I STILL HAVE MUCH HOPE FOR OUR FUTURE, IT JUST SEEMS VERY IMPOSSIBLE RIGHT NOW. MAYBE HAVING SOME TIME APART IS THE BEST THING FOR US. WE HAVE PROBABLY NOT BEEN APART MORE THAN 5 DAYS IN 9 YEARS. I AM JUST AFRAID THAT IF HE WALKS OUT THAT DOOR THAT IS IT, ALL LINES OF COMMUNICATION WILL BE CLOSED. I KNOW I WILL STILL TALK TO HIM AS WE HAVE A HOUSE TOGETHER, BUT THE REAL TALKING PART I FEEL IS GOING TO BE OVER.

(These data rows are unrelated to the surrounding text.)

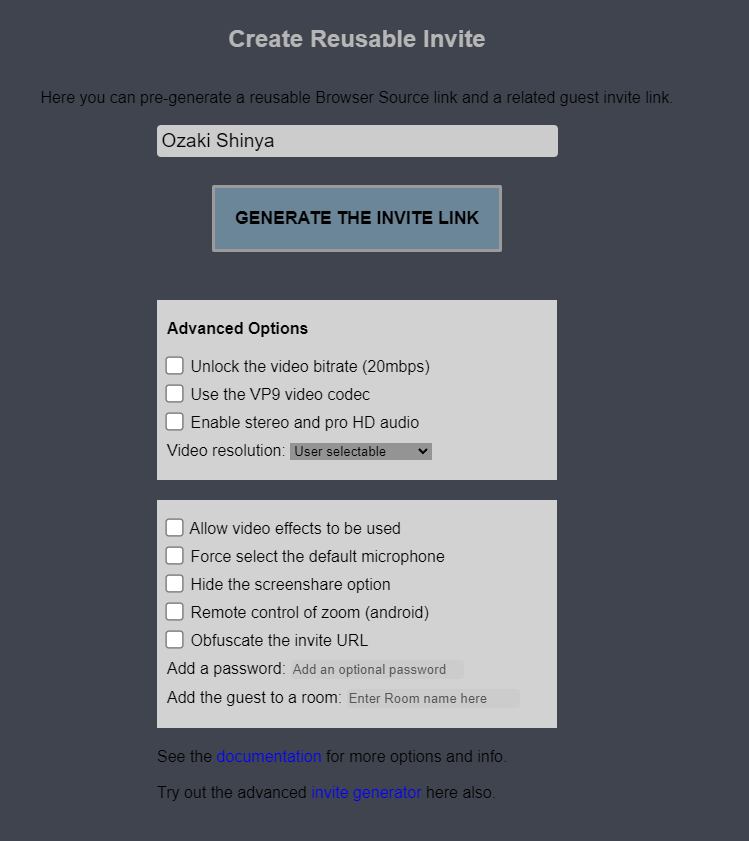Enable Unlock the video bitrate (20mbps)
Image resolution: width=749 pixels, height=841 pixels.
tap(175, 366)
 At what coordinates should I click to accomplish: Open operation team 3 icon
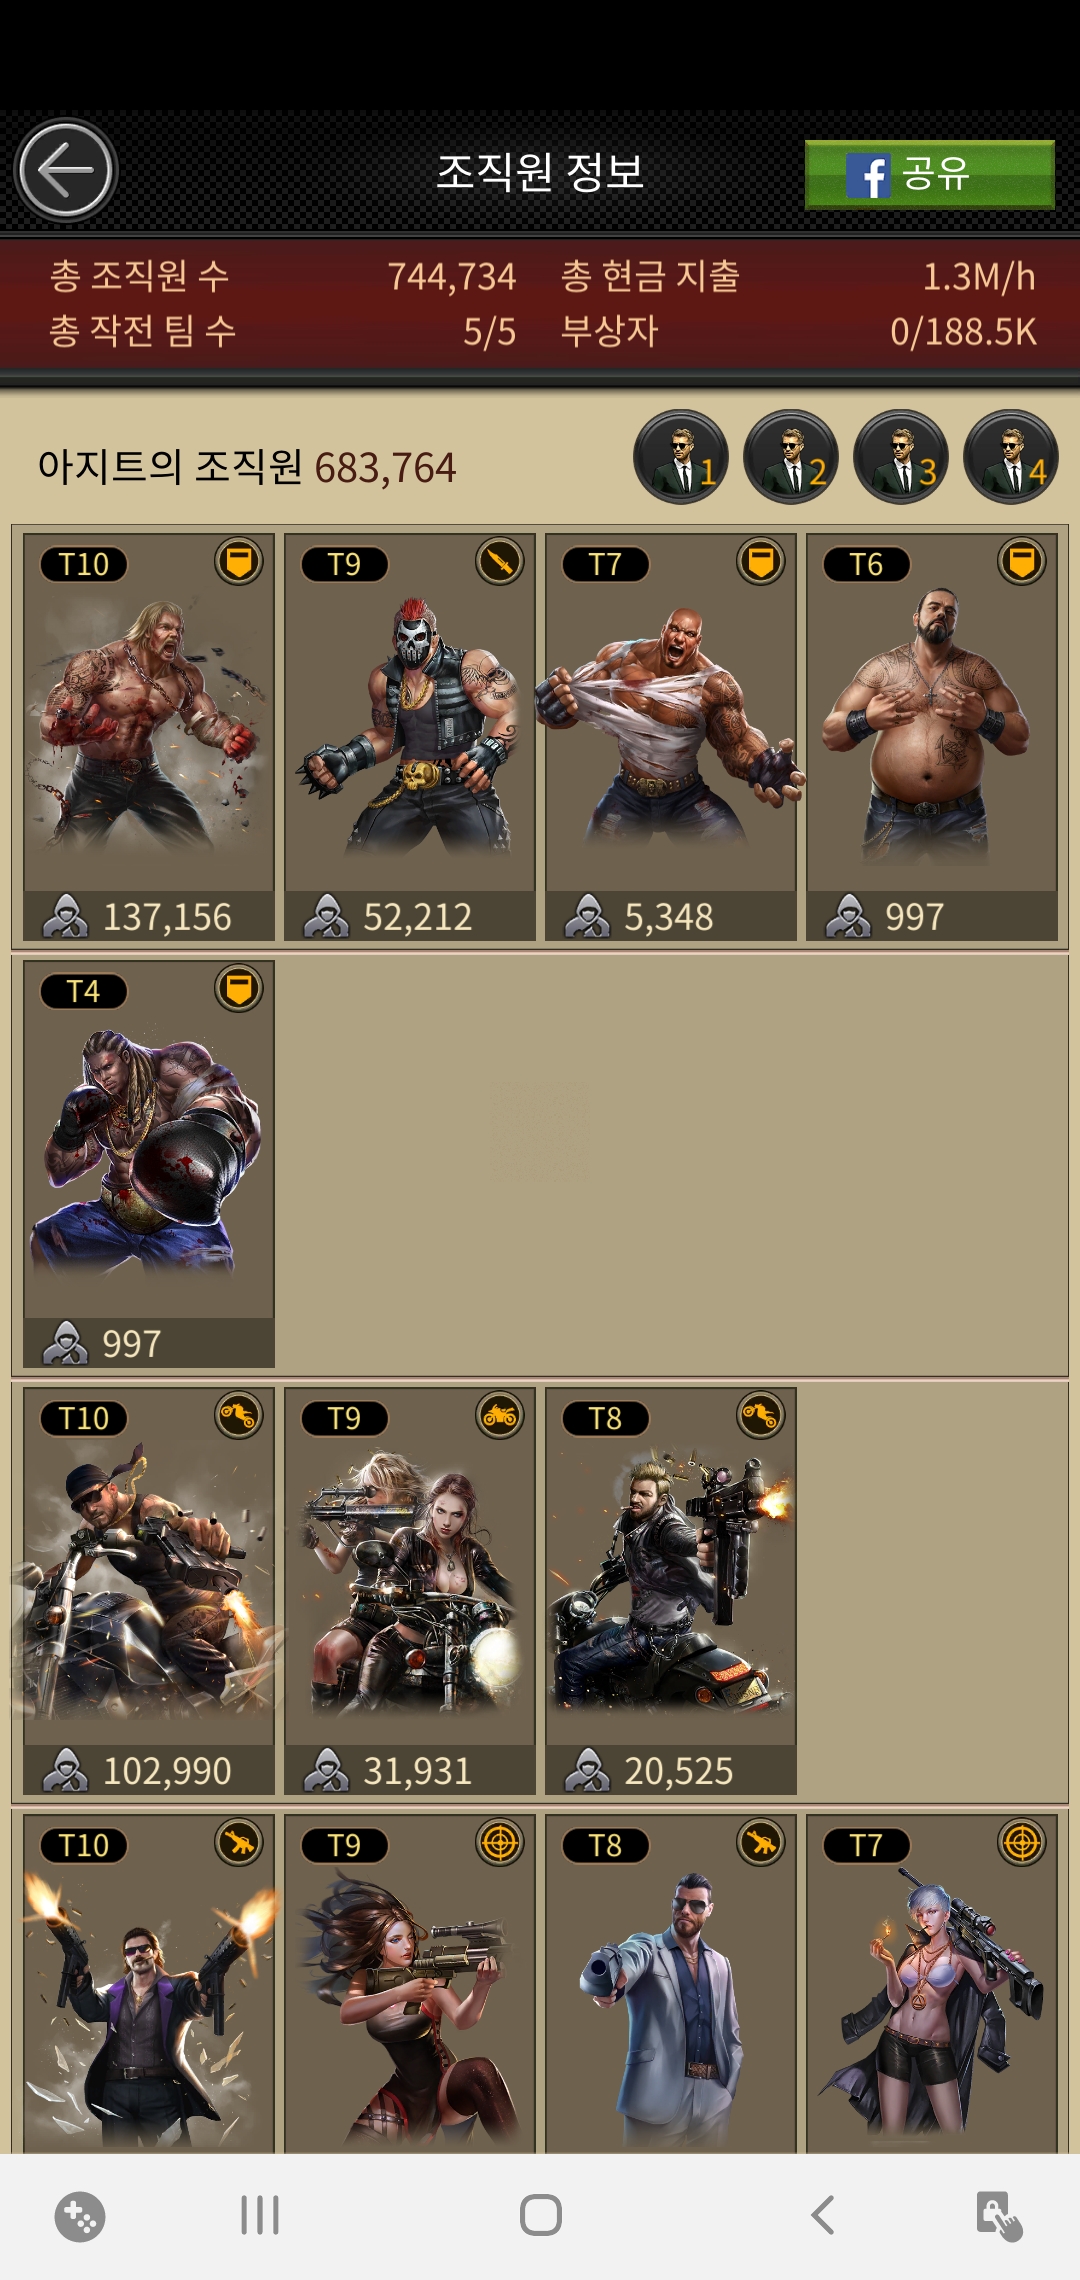click(901, 457)
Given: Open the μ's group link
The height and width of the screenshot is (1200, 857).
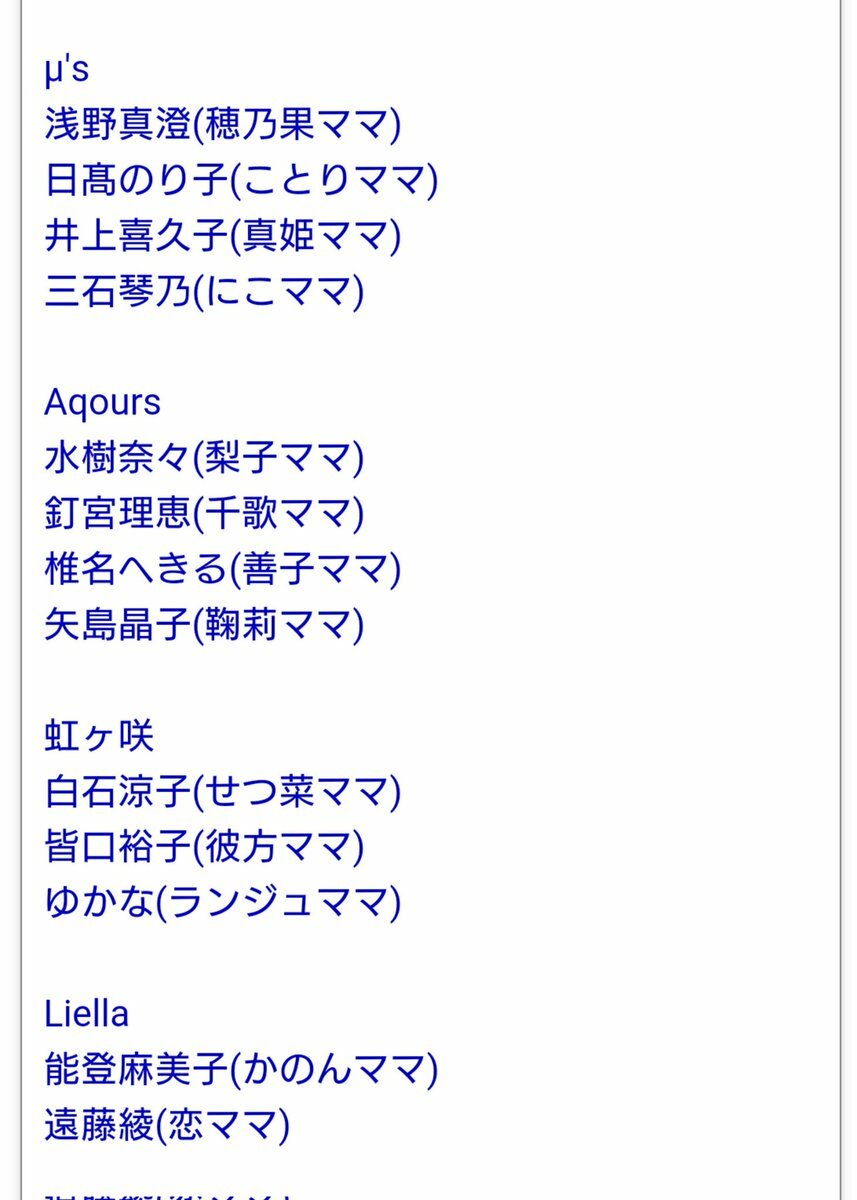Looking at the screenshot, I should point(67,71).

I JUST DO NOT KNOW WHAT TO DO WITH ALL MY EMOTIONS RIGHT NOW. I KNOW THAT I AM NOT GOING TO GIVE UP, I JUST DON'T KNOW WHERE TO GO FROM HERE. I DON'T KNOW HOW TO BE ALONE. WE HAVE BEEN TOGETHER SINCE I WAS SO YOUNG, I DON'T KNOW ANY OTHER LIFE BUT HIM. THAT IS WHAT MAKES IT ALL THE MORE DEPRESSING. I DON'T HAVE MANY FRIENDS TO PICK ME UP AND DUST ME OFF AND MOST OF MY FAMILY LIVES OUT OF STATE. I JUST FEEL HOPELESS AT THIS POINT.

SORRY FOR BABBLING. THANK YOU AGAIN FOR YOUR WORDS OF ADVICE.